The rough, New York Metropolitan-area feel of the footage reminded Bhala Lough of the films of his friends Josh Safdie and Benny Safdie. Bhala Lough sent footage to them and asked them to direct the project, but they were unable to commit due to their obligations to the film Uncut Gems. Lipman-Stern and Bhala Lough then developed the project into a docuseries, with the Safdies boarding as executive producers via their Elara Pictures banner, as did Green, McBride, Hill, and Brandon James of Rough House. In 2020, after the show had been pitched and acquired by HBO Documentary Films, Lipman-Stern and Pespas resumed their investigation with a full production team. They reached out and interviewed several police lodges that had been the beneficiary of telemarketing funds, as well as Scott Pasch and David Keezer, the owners of Civic Development Group, who declined to participate.

==Reception==
Telemarketers received critical acclaim. On the review aggregator website Rotten Tomatoes, 96% of 25 critics' reviews are positive. The website's consensus reads: "Hold the phone! A truly stranger than fiction scandal is recounted with addictive aplomb in this gritty and farcical docuseries." On Metacritic, the series has a weighted average score of 81 out of 100, based on 13 critics, indicating "universal acclaim".

===Year-end lists===

Select year-end list appearances for Telemarketers
| Critic/publication | List | Rank | Ref |
|---|---|---|---|
| Time | The 10 Best Shows of 2023 | 7 |  |
| Vulture | The Best TV Shows of 2023 | 5 |  |
| The A.V. Club | 30 Best TV Shows of 2023 | 10 |  |
| Slate | The 10 Best Shows of 2023 | Top 10 |  |
| The Hollywood Reporter | The Best TV Shows of 2023 | Honorable Mention |  |
| The Wall Street Journal | The Best TV Shows of 2023 | Unranked |  |
| W Magazine | The Very Best TV Shows of 2023 | Unranked |  |

===Accolades===
- Primetime Emmy Award for Outstanding Documentary or Nonfiction Series 2024 (nomination)
- Gotham Independent Film Awards 2023 - Breakthrough Series – Over 40 minutes (nomination)
- Critics' Choice Documentary Awards 2023 - Best True Crime Documentary (winner)

==Aftermath==
===Blumenthal's response===
United States Senator Richard Blumenthal’s appearance in the series finale was widely criticized. Despite promising the filmmaking team an hour-long conversation, Blumenthal cut short the interview with Pespas after three minutes and failed to provide any meaningful responses to Pespas’ findings on the telemarketing industry, leaving the room and having his staff usher the filmmakers out, after further promising that his staff would meet with the filmmakers. Blumenthal and his team would ignore all attempts at follow-up contact by the filmmakers in the months following the interview.

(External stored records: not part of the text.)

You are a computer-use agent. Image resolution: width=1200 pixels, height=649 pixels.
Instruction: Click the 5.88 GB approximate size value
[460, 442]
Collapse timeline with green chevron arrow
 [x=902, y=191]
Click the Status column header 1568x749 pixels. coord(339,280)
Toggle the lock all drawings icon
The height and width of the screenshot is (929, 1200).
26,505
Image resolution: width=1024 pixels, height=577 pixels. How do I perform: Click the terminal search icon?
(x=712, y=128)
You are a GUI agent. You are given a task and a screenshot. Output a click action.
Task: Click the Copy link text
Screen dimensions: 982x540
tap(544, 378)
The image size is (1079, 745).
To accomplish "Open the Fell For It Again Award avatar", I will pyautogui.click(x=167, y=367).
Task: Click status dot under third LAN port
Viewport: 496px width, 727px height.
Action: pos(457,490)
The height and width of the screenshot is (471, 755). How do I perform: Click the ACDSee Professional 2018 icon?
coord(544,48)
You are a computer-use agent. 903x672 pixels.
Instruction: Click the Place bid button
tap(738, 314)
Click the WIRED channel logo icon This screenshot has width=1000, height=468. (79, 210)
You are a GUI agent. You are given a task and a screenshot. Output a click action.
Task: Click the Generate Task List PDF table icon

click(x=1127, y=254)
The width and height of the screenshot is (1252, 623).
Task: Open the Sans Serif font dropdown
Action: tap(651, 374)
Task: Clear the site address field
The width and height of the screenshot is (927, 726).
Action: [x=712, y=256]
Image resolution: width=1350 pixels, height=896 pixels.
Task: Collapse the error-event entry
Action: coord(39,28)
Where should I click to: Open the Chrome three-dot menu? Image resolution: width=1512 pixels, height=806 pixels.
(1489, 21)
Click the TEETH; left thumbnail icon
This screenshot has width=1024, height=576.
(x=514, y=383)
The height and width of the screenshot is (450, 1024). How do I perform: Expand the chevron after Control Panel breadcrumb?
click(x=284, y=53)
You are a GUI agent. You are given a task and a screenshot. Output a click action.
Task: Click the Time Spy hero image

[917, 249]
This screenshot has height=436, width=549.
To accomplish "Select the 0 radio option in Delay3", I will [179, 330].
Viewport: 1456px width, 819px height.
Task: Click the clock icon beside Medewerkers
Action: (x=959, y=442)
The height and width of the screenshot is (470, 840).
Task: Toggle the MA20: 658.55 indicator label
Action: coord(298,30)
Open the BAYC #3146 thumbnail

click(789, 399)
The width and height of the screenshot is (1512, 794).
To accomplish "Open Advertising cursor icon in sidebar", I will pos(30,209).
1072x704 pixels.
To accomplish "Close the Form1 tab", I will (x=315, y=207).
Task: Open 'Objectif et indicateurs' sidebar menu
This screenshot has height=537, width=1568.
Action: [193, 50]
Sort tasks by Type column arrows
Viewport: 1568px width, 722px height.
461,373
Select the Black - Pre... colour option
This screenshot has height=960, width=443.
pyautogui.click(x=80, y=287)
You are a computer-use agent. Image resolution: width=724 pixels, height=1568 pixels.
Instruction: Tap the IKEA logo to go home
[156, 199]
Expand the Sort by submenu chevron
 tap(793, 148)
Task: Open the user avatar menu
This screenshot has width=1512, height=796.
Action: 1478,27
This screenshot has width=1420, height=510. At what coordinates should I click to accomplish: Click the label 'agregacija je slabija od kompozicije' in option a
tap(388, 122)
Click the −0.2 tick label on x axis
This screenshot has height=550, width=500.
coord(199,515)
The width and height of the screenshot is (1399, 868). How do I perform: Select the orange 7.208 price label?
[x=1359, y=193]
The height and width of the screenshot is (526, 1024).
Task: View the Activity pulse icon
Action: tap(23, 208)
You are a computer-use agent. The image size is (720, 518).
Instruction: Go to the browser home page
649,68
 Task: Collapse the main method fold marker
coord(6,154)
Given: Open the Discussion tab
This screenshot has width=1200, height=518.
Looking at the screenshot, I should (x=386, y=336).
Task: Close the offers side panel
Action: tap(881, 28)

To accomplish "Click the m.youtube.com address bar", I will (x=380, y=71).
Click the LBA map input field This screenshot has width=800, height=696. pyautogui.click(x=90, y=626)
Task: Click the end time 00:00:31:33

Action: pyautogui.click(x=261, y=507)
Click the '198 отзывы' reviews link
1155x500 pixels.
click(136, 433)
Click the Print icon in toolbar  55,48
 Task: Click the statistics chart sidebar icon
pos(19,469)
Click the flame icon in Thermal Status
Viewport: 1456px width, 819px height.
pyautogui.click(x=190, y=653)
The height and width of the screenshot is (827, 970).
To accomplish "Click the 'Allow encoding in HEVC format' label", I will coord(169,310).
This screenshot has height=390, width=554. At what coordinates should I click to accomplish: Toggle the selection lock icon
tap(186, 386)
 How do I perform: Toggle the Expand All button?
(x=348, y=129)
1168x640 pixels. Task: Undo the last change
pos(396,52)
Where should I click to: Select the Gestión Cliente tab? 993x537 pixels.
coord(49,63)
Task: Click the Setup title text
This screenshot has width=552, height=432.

Nearly two weeks after the finale aired, Blumenthal issued a statement that he planned to request appropriate agencies to review their actions and recommend policy changes regarding the kind of telemarketing fraud that the documentary covered. Specifically, he was “preparing to send letters to the heads of the Federal Election Commission and the Federal Trade Commission this week, requesting that each agency conduct a review of their tactics and recommend policy changes to help regulators step up enforcement against unscrupulous callers who “prey on” Americans’ goodwill and political contributions.”

===Pespas' disappearance===
On October 2, 2023, less than two months after the series premiered, a media release was published revealing that Pespas had been missing since September 29 and had been last spotted in a bar in Pittsburgh. The filmmaking team relayed messages from Pespas’s family and friends asking for help in locating and returning him home. On October 26, 2023, director Lough shared on social media that Pespas had been “found and returned safely to his wife”, thanking those who had helped in the search and asking for them to now respect Pespas and his wife’s privacy.